■ **WHAT NEEDS TO BE DONE**
All records below must be written out exactly, with the pictures excluded.

■ **Stored records**
· · ·

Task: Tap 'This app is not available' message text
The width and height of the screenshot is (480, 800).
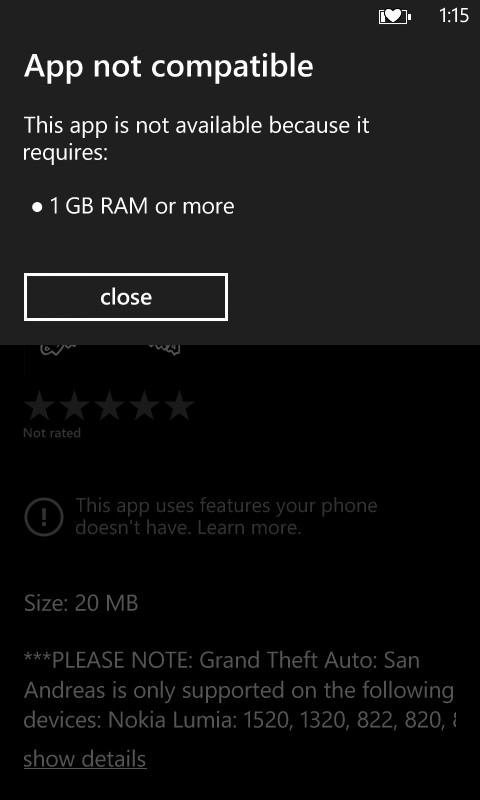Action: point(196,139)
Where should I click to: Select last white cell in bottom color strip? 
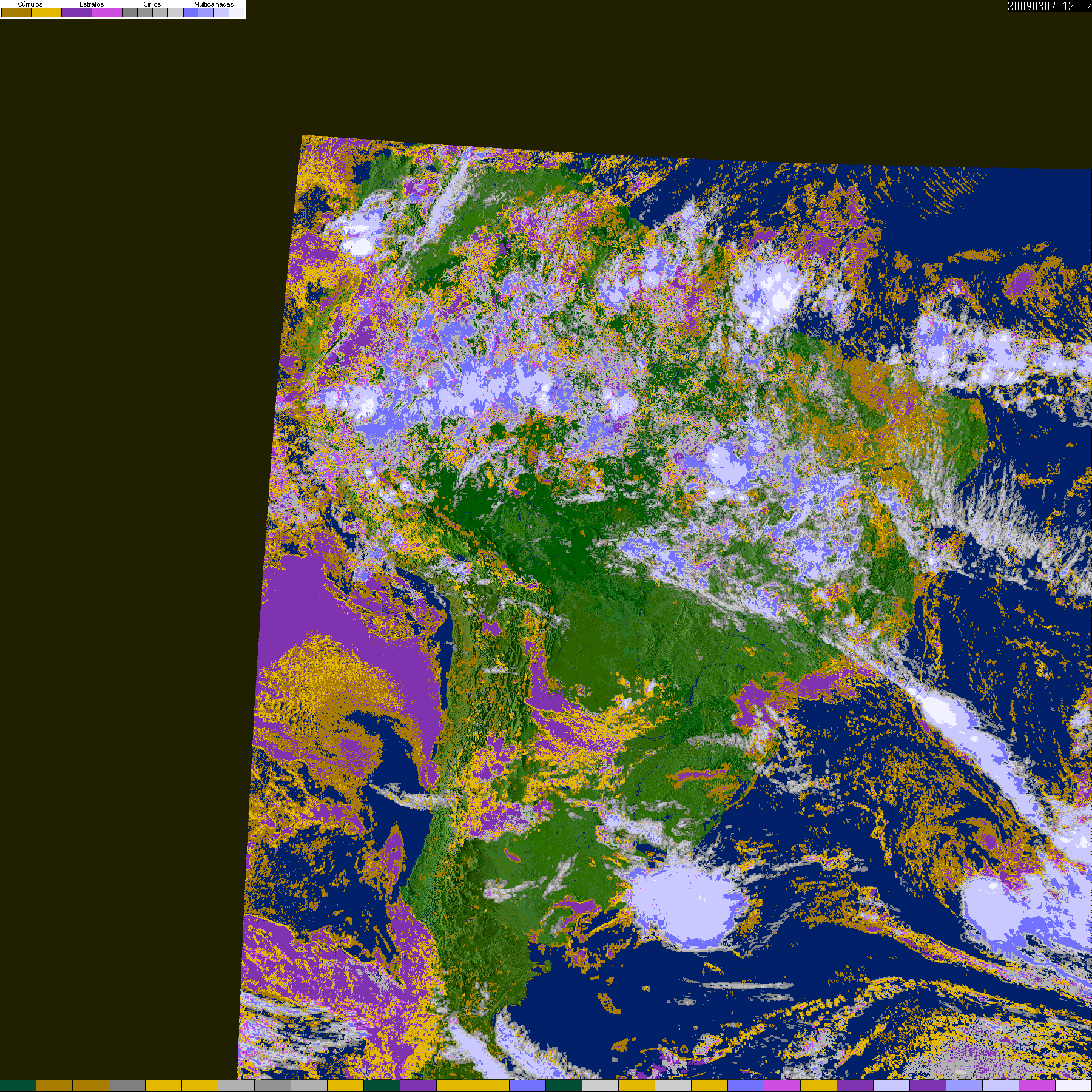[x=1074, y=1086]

· · ·

■ **SOLUTION FOR THIS PROBLEM**
Task: Tap 'This app is not available' message text
The width and height of the screenshot is (480, 800).
Action: point(196,139)
Where should I click to: Select last white cell in bottom color strip? 
[x=1074, y=1086]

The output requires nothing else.